═════ Data to examine

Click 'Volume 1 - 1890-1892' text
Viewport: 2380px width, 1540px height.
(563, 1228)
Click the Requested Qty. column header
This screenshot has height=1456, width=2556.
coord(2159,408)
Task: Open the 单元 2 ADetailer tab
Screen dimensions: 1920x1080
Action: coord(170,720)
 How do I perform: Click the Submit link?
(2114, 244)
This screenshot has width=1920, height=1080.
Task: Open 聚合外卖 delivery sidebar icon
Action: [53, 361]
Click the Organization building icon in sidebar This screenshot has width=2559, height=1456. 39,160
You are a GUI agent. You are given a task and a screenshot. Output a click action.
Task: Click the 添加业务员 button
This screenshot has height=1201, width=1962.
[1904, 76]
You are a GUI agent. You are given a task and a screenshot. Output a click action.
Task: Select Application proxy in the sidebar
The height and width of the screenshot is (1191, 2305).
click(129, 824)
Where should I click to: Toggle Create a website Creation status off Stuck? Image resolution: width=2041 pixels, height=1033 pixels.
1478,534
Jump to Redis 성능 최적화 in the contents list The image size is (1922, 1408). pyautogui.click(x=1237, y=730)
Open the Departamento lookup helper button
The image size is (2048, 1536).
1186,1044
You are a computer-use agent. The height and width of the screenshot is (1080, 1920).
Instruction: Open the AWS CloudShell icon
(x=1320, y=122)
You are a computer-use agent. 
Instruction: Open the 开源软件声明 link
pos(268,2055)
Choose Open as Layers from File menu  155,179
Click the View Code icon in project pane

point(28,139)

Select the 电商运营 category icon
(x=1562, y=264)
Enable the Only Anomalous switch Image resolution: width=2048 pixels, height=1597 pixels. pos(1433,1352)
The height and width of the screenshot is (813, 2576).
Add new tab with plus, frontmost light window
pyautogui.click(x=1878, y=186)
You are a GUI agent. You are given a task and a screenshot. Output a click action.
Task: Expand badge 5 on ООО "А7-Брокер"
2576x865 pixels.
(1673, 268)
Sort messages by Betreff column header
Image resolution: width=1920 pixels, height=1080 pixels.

══════════

Exact repetition of every entry in the data is required.

Click 'Volume 1 - 1890-1892' text
Viewport: 2380px width, 1540px height.
(563, 1228)
Click the Requested Qty. column header
This screenshot has height=1456, width=2556.
coord(2159,408)
Task: Open the 单元 2 ADetailer tab
Screen dimensions: 1920x1080
Action: coord(170,720)
 How do I perform: Click the Submit link?
(2114, 244)
This screenshot has width=1920, height=1080.
Task: Open 聚合外卖 delivery sidebar icon
Action: [53, 361]
Click the Organization building icon in sidebar This screenshot has width=2559, height=1456. 39,160
You are a GUI agent. You are given a task and a screenshot. Output a click action.
Task: Click the 添加业务员 button
This screenshot has height=1201, width=1962.
[1904, 76]
You are a GUI agent. You are given a task and a screenshot. Output a click action.
Task: Select Application proxy in the sidebar
The height and width of the screenshot is (1191, 2305).
click(129, 824)
Where should I click to: Toggle Create a website Creation status off Stuck? Image resolution: width=2041 pixels, height=1033 pixels.
1478,534
Jump to Redis 성능 최적화 in the contents list The image size is (1922, 1408). pyautogui.click(x=1237, y=730)
Open the Departamento lookup helper button
The image size is (2048, 1536).
1186,1044
You are a computer-use agent. The height and width of the screenshot is (1080, 1920).
Instruction: Open the AWS CloudShell icon
(x=1320, y=122)
You are a computer-use agent. 
Instruction: Open the 开源软件声明 link
pos(268,2055)
Choose Open as Layers from File menu  155,179
Click the View Code icon in project pane

point(28,139)

Select the 电商运营 category icon
(x=1562, y=264)
Enable the Only Anomalous switch Image resolution: width=2048 pixels, height=1597 pixels. pos(1433,1352)
The height and width of the screenshot is (813, 2576).
Add new tab with plus, frontmost light window
pyautogui.click(x=1878, y=186)
You are a GUI agent. You are given a task and a screenshot. Output a click action.
Task: Expand badge 5 on ООО "А7-Брокер"
2576x865 pixels.
(1673, 268)
Sort messages by Betreff column header
Image resolution: width=1920 pixels, height=1080 pixels.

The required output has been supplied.